Saphia Azzeddine : Mon père est femme de ménage / petit coup de torchon.
Existe-t-il seulement un homme sur cette terre qui accepterait de s’acquitter d’au moins 50% des corvées ménagères ? Hélas, je n’en connais guère. Cependant, je me souviens que mon père - qui m’a élevée - m’a vraiment très bien appris à faire la vaisselle, la lessive, et tout le toutim. Pendant quelques temps, mon père, ce héros, fut femme de ménage… avant de passer le flambeau à ses saintes fifilles bien éduquées. Voilà donc un joli titre, à la fois cocasse et surprenant, pour ce roman : Mon père est femme de ménage écrit par Saphia Azzeddine et paru en 2009 aux éditions Léo Scheer.

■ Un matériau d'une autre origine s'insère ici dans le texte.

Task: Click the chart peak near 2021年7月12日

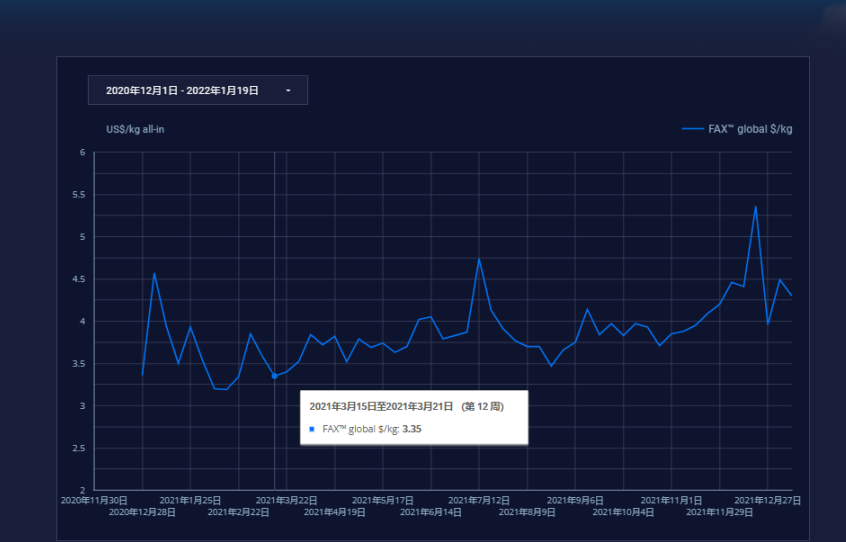Action: (x=479, y=259)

Paul a quatorze ans et vit dans la banlieue parisienne à Saint-Thiers-lès-Osméoles. Il vient d’une famille populaire et peu nantie : son père est agent d’entretien, sa mère est paralysée, sa sœur rêve de gagner des concours de beauté. Le soir, Paul aide souvent son père dans son travail. Cependant, il rêve de s’émanciper de l’univers dans lequel il vit. On ne peut pas dire que l’école le passionne, mais il a un goût prononcé pour la lecture et les mots, ce qui fait de lui un adolescent atypique, doué d’un regard déjà affuté sur le monde. Cependant, Paul est aussi un jeune garçon comme les autres : il rêve de filles, il tombe amoureux de Priscilla qu’il rencontre au supermarché mais qui ne fait pas partie du même monde que lui. Entre rêves, illusions et désillusions, nous sommes invités à suivre l’initiation de Paul à la vie… jusqu’au baccalauréat et au-delà, dans l’âge adulte au détour d’un court épilogue.

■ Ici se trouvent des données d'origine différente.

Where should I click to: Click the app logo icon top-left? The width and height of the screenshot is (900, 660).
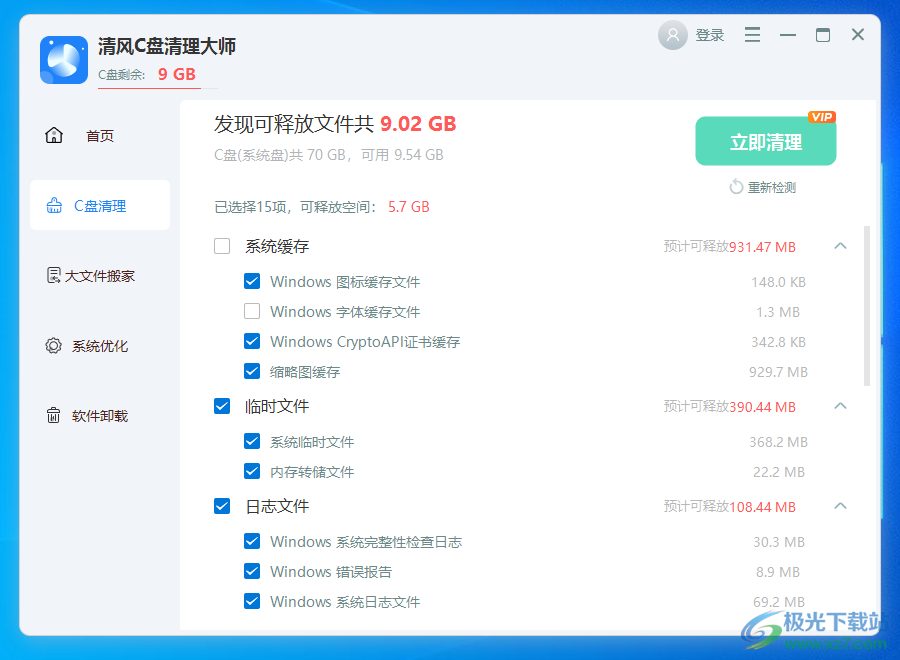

Ainsi, mon père est femme de ménage est-il un roman d’initiation à la fois classique et original, non dénué de stéréotypes et de poncifs.
Tout d’abord, pour bien ancrer Paul, le héros du roman, dans un univers sordide et médiocre duquel il aspire à s’échapper, Saphia Azzeddine l’a doté d’une enfance traumatisée par le comportement d’un oncle qui s’est livré sur lui à des actes pédophiles. Ce ressort ne m’a pas paru indispensable car finalement, Paul est, sur le plan affectif, un adolescent normal : il regarde des films pornos, rêve de faire l’amour avec une femme, se masturbe, et s’interroge sur la taille de son sexe.
Bien plus intéressante est la relation qu’il entretient avec son père, femme de ménage : il le trouve médiocre, le déteste parce qu’il parle mal et ne pense pas grand-chose. Cependant, par moments, il déborde d’amour pour lui. C’est cette ambigüité qui explique le caractère et le comportement de Paul dans la vie. Adolescent, il jalouse les autres familles qui lui paraissent offrir à leurs rejetons une vie moins médiocre. L’été, il voit partir les arabes en vacances dans leurs pays d’origine et en veut à son père de ne lui offrir que la banlieue 365 jours par an. Cependant, pour ne pas décevoir son père, il ira jusqu’à mentir à un professeur pour obtenir les points de rattrapage au baccalauréat. Et puis, comme il rêve de voyages, il deviendra steward, c'est-à-dire femme de ménage dans les avions : ainsi, son père est-il à la fois le modèle et le contre-modèle de Paul.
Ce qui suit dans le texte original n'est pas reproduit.